#### [Given information]

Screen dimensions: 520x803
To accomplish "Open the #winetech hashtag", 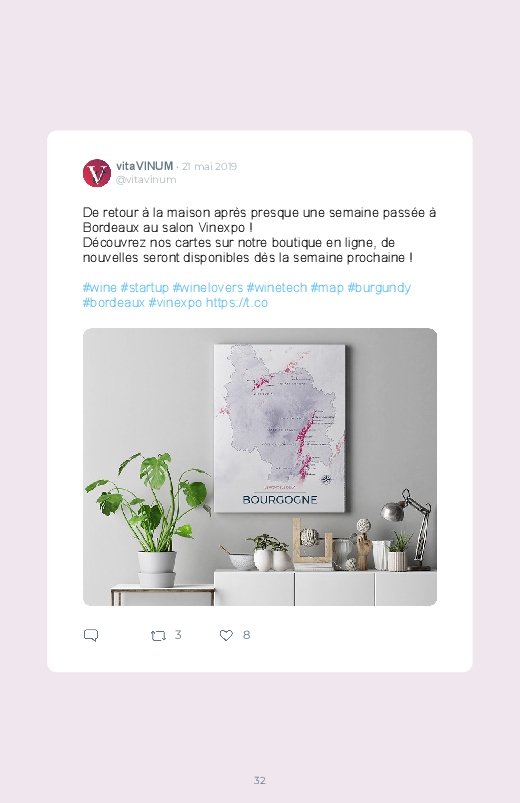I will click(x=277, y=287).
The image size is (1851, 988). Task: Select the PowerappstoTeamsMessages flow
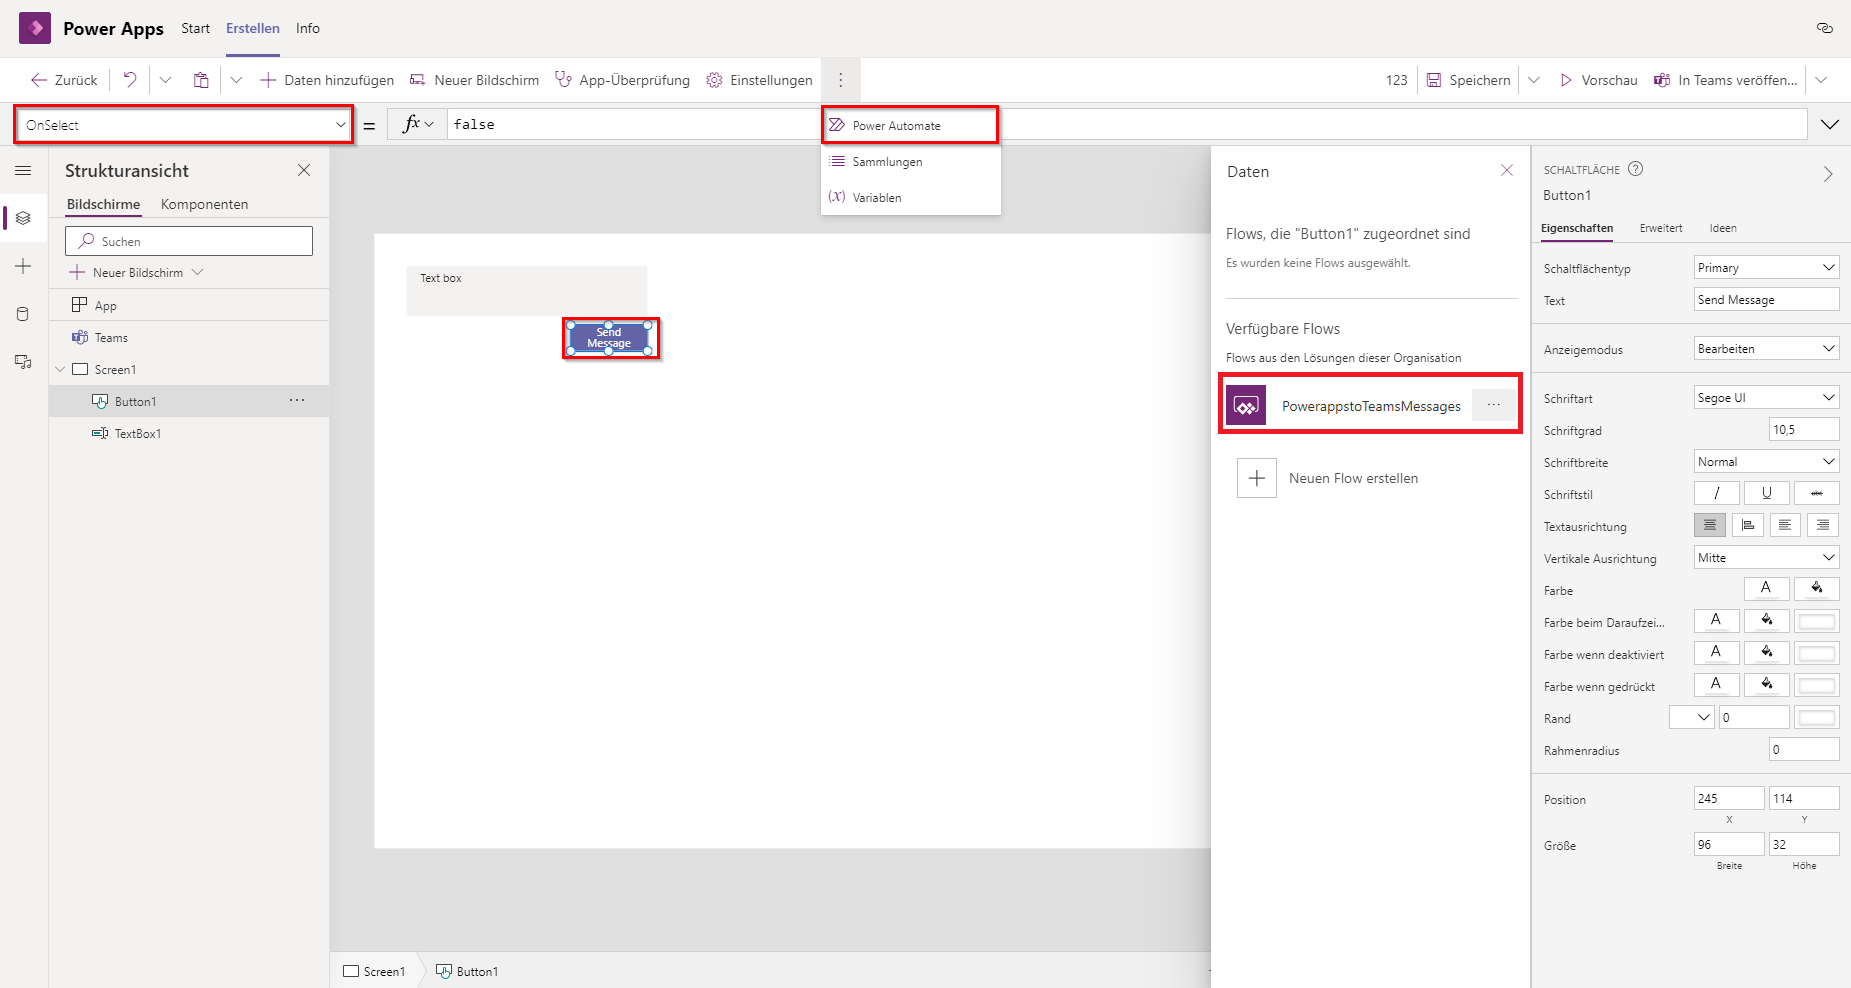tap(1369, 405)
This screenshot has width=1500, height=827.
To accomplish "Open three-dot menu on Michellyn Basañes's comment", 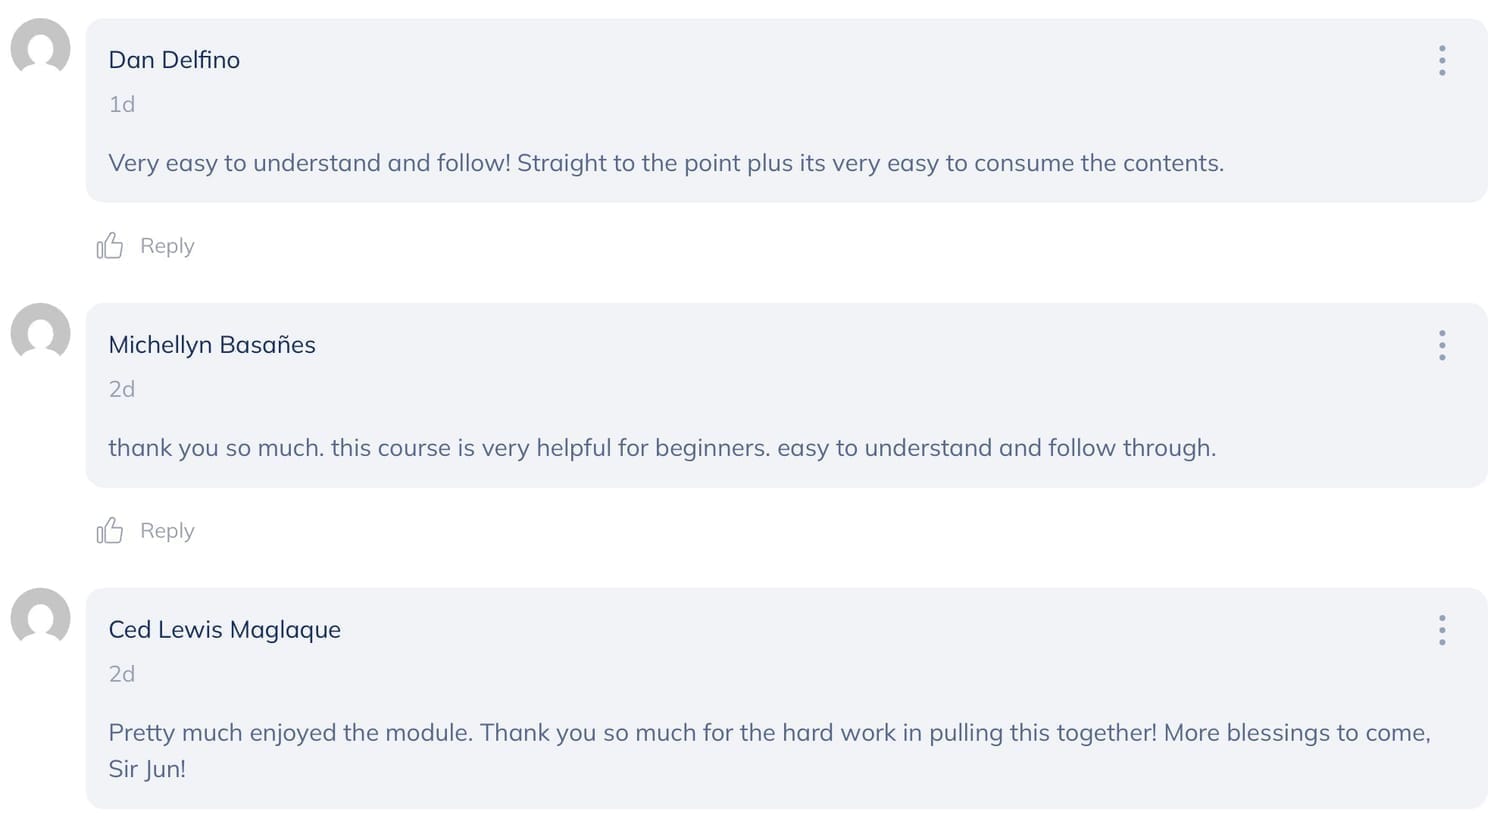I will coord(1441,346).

* * *

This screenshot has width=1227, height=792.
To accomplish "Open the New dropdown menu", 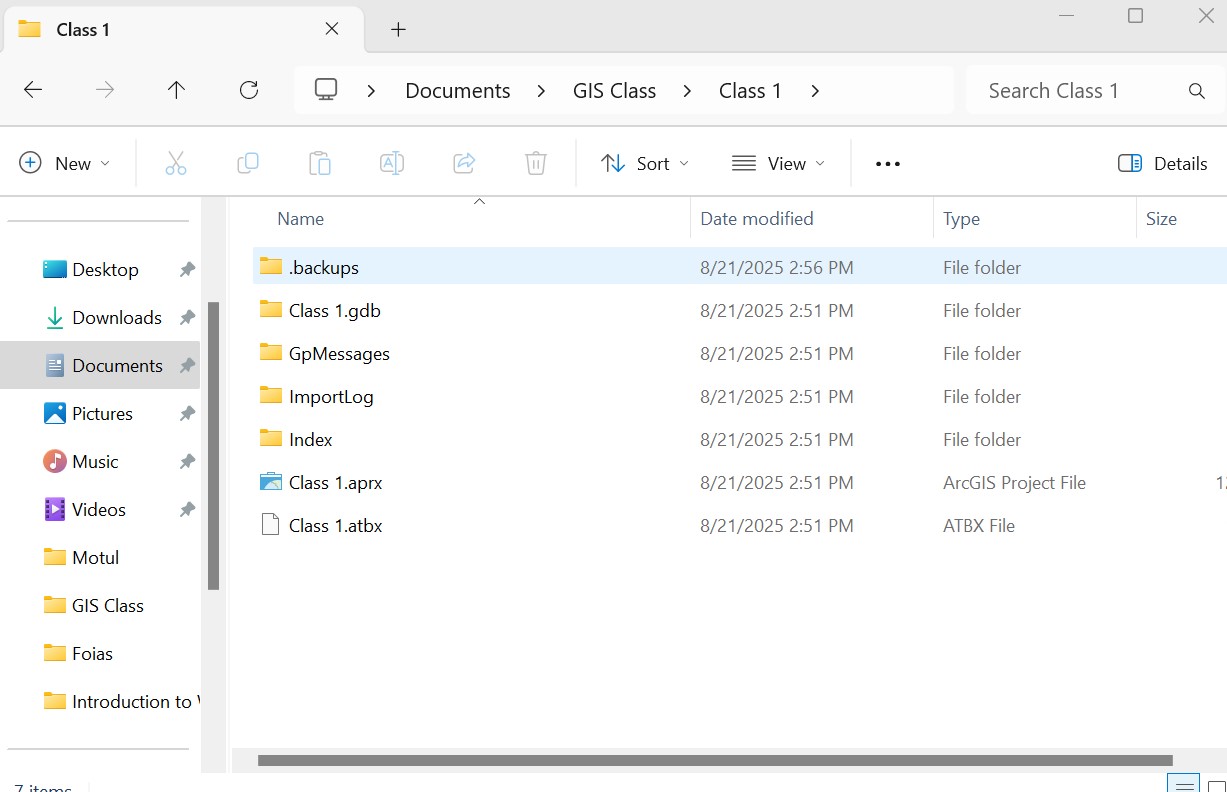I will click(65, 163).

--

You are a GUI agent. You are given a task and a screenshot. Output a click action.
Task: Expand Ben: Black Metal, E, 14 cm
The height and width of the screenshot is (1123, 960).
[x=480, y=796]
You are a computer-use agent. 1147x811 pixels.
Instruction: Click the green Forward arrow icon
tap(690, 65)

#### [Problem]
Please put the material running from the line containing "You are a computer-use" through the line containing "tap(690, 65)", both included, into a numbered list, leaving out any blank lines.

#### [Solution]
1. You are a computer-use agent. 1147x811 pixels.
2. Instruction: Click the green Forward arrow icon
3. tap(690, 65)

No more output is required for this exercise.